_Working data_
-----

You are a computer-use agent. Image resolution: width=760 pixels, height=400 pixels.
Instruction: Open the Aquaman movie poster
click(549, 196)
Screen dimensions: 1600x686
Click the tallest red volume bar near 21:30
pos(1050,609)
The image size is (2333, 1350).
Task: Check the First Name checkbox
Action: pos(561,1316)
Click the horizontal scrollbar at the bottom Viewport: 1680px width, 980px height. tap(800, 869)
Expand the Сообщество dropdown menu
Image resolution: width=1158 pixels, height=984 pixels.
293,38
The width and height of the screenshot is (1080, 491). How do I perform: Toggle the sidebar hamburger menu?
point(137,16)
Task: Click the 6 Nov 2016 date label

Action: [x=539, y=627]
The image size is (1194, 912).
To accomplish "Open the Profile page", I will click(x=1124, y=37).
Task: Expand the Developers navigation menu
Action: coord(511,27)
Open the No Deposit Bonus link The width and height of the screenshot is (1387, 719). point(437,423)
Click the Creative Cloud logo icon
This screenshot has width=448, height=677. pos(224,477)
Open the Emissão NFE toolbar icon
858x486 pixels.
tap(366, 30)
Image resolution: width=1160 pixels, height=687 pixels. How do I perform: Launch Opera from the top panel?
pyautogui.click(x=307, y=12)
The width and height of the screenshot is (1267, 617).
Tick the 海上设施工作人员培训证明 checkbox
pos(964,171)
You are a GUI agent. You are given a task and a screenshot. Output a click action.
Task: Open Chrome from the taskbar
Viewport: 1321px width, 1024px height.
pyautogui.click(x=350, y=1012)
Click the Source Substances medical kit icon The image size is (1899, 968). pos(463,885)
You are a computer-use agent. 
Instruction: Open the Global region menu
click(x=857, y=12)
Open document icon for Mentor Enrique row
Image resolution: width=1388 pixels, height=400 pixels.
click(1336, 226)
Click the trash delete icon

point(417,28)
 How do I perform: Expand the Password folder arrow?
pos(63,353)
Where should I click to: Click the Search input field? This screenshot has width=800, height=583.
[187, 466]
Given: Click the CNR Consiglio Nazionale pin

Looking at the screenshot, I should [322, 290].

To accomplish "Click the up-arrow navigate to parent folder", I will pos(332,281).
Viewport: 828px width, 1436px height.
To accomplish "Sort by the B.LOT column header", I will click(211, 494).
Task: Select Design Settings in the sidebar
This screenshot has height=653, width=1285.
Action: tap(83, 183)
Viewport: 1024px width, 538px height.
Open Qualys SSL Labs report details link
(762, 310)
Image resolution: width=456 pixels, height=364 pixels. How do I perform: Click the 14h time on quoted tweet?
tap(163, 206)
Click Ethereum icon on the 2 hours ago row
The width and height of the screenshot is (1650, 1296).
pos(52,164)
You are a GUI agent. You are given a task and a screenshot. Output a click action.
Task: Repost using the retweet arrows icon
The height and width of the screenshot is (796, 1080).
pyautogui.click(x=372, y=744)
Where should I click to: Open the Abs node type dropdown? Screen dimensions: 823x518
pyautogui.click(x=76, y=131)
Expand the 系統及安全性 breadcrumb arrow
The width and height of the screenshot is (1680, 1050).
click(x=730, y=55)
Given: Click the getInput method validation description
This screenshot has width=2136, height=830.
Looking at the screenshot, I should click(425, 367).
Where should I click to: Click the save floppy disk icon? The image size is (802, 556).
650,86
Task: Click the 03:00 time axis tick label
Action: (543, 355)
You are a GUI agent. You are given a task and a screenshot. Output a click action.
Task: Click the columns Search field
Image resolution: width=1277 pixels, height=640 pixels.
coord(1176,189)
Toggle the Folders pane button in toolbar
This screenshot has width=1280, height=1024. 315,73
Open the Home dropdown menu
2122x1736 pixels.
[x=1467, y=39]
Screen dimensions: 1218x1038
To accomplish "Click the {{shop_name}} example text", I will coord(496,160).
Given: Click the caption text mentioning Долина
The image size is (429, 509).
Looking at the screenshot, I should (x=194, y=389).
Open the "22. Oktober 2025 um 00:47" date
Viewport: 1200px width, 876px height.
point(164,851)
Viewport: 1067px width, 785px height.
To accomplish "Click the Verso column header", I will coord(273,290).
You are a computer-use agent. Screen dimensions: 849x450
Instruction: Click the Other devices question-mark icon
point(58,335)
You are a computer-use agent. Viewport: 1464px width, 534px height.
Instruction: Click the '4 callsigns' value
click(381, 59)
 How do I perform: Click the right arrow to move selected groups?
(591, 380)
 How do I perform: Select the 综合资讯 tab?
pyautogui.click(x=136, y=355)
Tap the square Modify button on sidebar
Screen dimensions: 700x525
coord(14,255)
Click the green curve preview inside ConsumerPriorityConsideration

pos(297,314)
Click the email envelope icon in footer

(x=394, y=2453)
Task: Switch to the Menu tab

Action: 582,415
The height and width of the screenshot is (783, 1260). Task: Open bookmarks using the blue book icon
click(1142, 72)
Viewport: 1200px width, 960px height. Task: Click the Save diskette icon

-----

Which lines of the records above contain the word "agent"? Show each of them.

_Response to the task_
You are a computer-use agent. Image resolution: width=760 pixels, height=400 pixels.
You are a GUI agent. You are given a task and a screenshot. Output a click action.
You are a computer-use agent. 
You are a GUI agent. You are given a task and a screenshot. Output a click action.
You are a GUI agent. You are given a task and a screenshot. Output a click action.
You are a computer-use agent. Screen dimensions: 849x450
You are a computer-use agent. Viewport: 1464px width, 534px height.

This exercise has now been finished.